* _Problem to solve_: Pull out every line of the listing below that contains the string "Export", and treat uppercase and lowercase as different.

* _Source material_:

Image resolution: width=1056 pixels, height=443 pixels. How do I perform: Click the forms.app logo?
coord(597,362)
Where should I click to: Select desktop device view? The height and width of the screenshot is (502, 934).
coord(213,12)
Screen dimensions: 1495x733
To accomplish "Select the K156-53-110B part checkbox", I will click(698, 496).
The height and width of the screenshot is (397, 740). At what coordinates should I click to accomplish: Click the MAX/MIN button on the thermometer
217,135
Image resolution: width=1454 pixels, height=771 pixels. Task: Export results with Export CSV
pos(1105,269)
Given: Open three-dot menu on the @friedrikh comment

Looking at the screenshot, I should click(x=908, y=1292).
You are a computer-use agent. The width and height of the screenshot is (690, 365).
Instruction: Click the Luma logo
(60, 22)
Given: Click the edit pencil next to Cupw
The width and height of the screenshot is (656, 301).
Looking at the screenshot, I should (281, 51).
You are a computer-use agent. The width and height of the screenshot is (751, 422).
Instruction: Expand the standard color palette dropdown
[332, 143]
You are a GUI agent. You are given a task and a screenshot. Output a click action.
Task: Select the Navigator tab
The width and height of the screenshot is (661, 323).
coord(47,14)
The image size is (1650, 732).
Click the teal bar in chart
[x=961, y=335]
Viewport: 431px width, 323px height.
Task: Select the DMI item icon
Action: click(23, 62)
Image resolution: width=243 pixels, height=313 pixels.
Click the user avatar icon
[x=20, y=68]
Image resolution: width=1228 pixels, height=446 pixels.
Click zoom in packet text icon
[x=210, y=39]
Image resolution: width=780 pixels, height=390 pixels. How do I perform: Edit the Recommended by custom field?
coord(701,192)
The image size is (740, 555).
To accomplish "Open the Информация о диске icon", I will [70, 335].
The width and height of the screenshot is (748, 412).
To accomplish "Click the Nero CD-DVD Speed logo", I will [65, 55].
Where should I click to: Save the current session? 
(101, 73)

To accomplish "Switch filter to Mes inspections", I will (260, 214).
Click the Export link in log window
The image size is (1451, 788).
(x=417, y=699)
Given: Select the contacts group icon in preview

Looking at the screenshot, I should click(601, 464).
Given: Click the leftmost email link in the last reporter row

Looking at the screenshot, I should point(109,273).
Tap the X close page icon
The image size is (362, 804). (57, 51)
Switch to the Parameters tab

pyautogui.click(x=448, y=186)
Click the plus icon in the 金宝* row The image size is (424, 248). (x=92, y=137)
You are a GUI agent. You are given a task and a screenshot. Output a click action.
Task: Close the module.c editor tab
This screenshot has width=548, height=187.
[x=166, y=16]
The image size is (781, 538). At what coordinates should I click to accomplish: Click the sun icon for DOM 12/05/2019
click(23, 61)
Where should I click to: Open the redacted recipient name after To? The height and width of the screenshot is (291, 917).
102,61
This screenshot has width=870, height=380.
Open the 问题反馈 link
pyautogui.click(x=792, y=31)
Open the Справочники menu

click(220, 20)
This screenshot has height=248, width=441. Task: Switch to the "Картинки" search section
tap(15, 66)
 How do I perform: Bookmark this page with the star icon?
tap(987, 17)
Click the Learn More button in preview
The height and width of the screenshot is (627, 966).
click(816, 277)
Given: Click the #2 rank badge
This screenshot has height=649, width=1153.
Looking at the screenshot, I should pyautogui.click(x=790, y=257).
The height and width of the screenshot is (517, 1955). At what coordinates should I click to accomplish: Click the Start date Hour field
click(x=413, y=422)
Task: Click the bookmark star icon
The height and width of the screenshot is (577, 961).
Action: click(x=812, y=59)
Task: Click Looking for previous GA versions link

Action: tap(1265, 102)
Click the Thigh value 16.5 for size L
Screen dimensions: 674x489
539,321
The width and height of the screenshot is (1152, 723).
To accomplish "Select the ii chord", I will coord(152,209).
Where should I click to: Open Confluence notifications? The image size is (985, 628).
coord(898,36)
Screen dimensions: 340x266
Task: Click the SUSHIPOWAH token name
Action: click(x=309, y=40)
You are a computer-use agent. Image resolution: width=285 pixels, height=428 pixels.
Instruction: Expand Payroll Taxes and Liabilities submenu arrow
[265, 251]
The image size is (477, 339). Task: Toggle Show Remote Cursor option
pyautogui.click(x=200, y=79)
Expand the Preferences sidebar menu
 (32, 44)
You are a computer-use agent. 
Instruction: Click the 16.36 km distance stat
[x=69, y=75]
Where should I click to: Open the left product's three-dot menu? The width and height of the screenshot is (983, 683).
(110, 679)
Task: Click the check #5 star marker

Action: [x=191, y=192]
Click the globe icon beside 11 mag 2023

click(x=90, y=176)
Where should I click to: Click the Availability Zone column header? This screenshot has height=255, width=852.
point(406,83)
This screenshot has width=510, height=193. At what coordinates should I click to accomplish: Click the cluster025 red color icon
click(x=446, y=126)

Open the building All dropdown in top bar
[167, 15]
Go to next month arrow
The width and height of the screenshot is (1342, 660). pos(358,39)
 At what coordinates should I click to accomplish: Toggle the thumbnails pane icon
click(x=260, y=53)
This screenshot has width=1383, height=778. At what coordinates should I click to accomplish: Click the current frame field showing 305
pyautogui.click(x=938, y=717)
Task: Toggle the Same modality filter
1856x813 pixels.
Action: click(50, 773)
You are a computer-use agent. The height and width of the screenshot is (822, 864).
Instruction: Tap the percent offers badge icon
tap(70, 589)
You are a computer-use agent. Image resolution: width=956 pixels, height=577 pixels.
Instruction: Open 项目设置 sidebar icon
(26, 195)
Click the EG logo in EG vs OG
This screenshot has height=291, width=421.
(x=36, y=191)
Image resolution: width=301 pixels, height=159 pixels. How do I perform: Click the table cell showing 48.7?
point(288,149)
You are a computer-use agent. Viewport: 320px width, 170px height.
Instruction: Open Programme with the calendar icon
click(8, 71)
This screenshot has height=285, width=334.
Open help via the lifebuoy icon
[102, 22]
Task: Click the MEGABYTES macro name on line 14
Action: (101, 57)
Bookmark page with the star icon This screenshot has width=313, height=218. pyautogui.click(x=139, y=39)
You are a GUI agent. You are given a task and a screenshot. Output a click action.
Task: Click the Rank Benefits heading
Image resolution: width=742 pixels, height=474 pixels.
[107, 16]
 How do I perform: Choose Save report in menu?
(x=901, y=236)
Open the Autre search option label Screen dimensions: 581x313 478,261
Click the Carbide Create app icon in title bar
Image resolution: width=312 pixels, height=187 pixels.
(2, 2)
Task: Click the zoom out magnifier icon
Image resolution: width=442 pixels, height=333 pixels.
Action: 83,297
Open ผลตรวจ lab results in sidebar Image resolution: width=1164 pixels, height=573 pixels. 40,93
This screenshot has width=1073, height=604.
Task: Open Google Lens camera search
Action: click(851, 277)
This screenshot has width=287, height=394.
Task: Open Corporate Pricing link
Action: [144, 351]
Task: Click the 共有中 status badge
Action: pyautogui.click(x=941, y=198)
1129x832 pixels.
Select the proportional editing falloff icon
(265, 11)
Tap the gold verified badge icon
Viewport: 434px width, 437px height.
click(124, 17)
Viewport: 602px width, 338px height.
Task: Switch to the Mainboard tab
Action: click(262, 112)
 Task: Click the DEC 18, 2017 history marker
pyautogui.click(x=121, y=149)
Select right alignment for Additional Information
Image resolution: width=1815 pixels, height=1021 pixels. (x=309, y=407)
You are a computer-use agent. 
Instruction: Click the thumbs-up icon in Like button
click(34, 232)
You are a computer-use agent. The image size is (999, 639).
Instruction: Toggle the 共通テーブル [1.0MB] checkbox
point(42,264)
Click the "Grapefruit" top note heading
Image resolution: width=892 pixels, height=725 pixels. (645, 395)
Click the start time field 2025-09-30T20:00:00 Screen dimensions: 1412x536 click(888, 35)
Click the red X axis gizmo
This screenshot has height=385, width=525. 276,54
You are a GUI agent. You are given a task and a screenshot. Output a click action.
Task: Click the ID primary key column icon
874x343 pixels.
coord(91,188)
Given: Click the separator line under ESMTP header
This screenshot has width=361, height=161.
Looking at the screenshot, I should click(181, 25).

* _Result_:
Image resolution: width=1454 pixels, height=771 pixels. Task: Export results with Export CSV
Click the Export link in log window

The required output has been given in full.